Fundada em 2008, ORTEUM começou por ser uma crew que juntava diversos MCs da periferia de Lisboa, tendo passado por um longo processo de desmembramento até se solidificar como trio, representado por Tilt, Nero e Mass nos microfones. Depois de uma jornada de duas mixtapes que guardam algumas das melhores rimas em português “cuspidas” na presente década, os ORTEUM fundaram a sua própria editora — a RAIA — e por lá lançaram o seu primeiro LP e originais. A Última Gota reúne 12 faixas de boom bap do mais cru, pela quais encontramos rastos deixados por gente como Beware Jack, Metamorfiko, Johnny Gumble, John Miller ou TOM.

Produto da mesma geração que viu nascer os ORTEUM, João Tamura rapidamente criou um campeonato só para si dentro do nosso país, apresentando-se num misto de rap e spoken word, cuja principal orientação se prende à força poética das suas rimas. Ainda enquanto Cam, editou em 2009 a maquete “Origamis”, que após a mudança do nome de artista viu nascer vários singles a solo e projecto paralelos como Eu e Uma Rapariga Que Conheci e Os Lobos Comeram a Lua, este último dividido com Harold e Holly. Em 2016 regressou aos projectos com HOKKAIDO, um EP totalmente produzido por Holly, e no mês passado deu a conhecer Singapura, o primeiro acto do tão aguardado álbum de estreia.



Se traçarmos toda a história do hip hop português, o nome Bambino aparece lá bem no início. Oriundo da Margem Sul, Madnigga despertou nos Black Company fez parte da mítica compilação Rapublica, sendo por isso um dos primeiros artistas de sempre a gravar uma música rap em solo nacional. Apesar de ser dono de um curto currículo em nome próprio, a verdade é que Bambino nunca desapareceu por completo do radar e focou-se maioritariamente na produção, tendo colaborado com rappers como Chullage, Boss AC, Kacetado ou Valete. Este mês juntou-se a Sanryse nos In3gah, o projecto mais recente a merecer a atenção da RAIA, e do qual florescerá um disco no próximo ano.

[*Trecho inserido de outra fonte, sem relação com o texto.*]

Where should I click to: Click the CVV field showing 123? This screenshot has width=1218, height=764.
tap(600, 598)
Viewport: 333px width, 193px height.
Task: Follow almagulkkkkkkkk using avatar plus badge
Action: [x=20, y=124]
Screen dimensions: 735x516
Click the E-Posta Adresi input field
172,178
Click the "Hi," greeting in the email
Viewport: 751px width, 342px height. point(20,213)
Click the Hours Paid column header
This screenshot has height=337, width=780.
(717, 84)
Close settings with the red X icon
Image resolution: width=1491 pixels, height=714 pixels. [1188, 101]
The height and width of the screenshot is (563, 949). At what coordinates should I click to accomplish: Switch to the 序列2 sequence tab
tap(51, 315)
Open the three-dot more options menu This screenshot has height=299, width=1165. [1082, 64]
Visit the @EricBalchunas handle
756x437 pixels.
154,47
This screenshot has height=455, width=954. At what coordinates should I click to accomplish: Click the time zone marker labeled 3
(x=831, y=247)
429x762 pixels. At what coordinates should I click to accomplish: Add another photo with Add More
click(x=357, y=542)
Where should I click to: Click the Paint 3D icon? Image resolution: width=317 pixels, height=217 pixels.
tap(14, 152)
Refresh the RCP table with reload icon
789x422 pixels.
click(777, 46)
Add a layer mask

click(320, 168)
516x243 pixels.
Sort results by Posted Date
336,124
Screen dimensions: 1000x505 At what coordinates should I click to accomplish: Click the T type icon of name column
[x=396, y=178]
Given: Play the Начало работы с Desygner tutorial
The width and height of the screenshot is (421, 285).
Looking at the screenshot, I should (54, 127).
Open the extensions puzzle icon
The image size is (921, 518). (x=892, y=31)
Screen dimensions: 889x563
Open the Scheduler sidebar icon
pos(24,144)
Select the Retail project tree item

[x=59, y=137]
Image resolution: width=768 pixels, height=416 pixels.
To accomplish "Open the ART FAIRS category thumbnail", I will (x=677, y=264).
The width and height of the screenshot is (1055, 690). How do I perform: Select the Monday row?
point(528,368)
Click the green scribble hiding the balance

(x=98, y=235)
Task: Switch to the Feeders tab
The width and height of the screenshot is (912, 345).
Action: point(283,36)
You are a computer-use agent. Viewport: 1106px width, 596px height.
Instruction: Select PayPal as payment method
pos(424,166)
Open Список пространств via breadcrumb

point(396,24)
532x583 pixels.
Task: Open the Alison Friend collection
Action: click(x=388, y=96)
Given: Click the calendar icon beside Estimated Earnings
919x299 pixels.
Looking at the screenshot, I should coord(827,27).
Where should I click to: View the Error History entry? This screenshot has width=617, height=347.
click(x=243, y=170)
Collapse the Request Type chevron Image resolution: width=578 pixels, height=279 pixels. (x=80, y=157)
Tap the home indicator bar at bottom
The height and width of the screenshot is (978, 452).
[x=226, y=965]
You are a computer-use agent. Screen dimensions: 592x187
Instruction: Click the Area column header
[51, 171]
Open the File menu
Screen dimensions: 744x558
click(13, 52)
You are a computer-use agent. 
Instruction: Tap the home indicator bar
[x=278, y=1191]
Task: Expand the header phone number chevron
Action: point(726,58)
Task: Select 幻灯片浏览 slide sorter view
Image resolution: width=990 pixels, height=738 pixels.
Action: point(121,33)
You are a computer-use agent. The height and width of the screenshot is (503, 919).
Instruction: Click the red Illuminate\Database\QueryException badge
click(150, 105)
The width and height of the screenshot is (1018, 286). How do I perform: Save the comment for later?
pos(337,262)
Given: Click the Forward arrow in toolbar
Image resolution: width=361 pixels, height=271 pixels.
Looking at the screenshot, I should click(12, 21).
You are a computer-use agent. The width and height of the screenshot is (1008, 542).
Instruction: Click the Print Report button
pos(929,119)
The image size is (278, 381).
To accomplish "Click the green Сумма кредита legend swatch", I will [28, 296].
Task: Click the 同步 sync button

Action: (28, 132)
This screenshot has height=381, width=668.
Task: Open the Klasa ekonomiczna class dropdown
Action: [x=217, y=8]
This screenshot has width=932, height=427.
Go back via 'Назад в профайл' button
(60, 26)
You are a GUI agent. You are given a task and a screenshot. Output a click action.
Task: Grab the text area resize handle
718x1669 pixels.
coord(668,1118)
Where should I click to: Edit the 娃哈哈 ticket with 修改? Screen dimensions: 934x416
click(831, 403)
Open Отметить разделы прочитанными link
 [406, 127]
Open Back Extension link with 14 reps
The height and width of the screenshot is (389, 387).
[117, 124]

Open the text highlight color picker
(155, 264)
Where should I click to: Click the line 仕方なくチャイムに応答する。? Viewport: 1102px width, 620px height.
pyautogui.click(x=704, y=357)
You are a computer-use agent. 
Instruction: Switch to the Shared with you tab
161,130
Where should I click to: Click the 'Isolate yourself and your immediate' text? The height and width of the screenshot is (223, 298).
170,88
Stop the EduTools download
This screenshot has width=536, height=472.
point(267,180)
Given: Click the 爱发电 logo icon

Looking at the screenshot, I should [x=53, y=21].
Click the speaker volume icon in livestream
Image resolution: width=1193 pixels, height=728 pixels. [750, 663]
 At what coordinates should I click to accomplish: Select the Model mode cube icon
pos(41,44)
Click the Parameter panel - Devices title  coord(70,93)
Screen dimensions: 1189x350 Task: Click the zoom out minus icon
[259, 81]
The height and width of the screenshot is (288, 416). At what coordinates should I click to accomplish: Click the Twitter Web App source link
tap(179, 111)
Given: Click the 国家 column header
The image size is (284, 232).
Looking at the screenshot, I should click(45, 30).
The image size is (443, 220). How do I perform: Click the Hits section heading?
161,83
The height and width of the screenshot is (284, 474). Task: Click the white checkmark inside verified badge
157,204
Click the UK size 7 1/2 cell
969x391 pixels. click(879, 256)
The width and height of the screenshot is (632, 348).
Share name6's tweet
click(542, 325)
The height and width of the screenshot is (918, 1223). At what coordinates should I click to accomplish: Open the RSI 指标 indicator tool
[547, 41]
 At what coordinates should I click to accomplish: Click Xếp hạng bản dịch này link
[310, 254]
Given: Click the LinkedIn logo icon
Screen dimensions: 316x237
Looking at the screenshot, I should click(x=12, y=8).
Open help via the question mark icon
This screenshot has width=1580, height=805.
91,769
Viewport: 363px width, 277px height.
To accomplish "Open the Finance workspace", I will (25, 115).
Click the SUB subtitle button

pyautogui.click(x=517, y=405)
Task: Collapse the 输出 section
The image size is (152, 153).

Em tão pouco tempo, Maura Magarinhos conseguiu trilhar um percurso irrepreensível dentro do circuito da música urbana em Portugal. Habitou o nosso ouvido a associá-la a alguns dos nomes com mais peso dentro da comunidade hip hop — participou em faixas de Beware Jack & Blasph, Sam The Kid, TNT, Bob Da Rage Sense ou Fred — e, enquanto distribuía jogo, cimentou a sua ligação à Mano a Mano ao mesmo tempo que trabalhava no seu primeiro projecto de sempre. A mixtape EmContraste saiu em Setembro e mostra AMAURA como uma aposta de futuro garantido na cena soul e r&b nacional.

Companheiros de longa data, Perigo Público & Sickonce são os nomes que se seguem no radar de edições da casa de talentos da Kimahera. Depois das primeiras colaborações terem surgido de forma pontual, MC e produtor aliaram esforços e assumiram-se enquanto dupla no álbum 1991. Dois anos depois, a dupla tem agora Porcelana em mãos, o álbum que se segue e que tem data de edição marcada para o dia de amanhã. Rap consciente e batidas com os olhos postos no mundo é o que, para já, podemos constatar através dos dois avanços já disponibilizados — “O Ano da Morte de Amaru Shakur” e “Bênção”.


Gonçalo Oliveira

Gonçalo Oliveira

Filho bastardo do jazz e da soul que encontrou no hip hop uma nova forma de abordar linguagens musicais perdidas no tempo. Não tem uma música favorita porque Jimi Hendrix e J Dilla nunca trabalharam juntos.